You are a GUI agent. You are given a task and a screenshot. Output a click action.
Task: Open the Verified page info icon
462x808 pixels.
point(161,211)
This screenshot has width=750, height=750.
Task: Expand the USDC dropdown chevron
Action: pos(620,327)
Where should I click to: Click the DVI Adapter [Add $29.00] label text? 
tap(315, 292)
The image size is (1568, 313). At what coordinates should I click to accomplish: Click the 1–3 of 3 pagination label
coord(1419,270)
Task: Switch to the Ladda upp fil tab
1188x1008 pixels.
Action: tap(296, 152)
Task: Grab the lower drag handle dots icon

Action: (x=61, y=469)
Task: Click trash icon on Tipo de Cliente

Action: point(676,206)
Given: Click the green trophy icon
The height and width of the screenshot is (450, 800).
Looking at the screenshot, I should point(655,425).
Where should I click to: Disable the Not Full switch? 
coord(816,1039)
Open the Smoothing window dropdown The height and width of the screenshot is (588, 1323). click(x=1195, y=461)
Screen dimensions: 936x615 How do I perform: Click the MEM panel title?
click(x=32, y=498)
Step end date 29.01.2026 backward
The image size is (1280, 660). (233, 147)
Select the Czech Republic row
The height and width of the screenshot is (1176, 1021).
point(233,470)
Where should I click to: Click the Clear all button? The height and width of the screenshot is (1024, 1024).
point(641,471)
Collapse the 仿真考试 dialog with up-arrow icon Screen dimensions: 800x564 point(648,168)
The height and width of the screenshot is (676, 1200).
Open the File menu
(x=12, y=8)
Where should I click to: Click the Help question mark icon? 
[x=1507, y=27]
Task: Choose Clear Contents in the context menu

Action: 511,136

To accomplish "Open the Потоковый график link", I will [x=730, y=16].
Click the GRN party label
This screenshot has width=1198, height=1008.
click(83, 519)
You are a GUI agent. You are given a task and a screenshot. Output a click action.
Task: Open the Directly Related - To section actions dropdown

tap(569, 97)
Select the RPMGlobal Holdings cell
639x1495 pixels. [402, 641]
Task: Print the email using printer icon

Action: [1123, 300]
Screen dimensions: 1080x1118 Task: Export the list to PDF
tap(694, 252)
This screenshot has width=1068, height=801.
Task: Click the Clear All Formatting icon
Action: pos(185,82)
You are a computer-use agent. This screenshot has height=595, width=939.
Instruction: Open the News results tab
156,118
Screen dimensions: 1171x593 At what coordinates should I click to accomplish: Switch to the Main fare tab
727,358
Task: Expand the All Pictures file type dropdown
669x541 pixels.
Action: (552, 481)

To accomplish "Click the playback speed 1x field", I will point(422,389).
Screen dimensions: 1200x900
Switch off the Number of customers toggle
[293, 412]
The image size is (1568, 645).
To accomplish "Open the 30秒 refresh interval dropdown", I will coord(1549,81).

━━━━━━━━━━━━━━━━━━━━━━━━━━━━━━

Gather each line in the data that holds the string "will".

# [Exercise response]
To accomplish "Open the Потоковый график link", I will [x=730, y=16].
To accomplish "Click the playback speed 1x field", I will point(422,389).
To accomplish "Open the 30秒 refresh interval dropdown", I will coord(1549,81).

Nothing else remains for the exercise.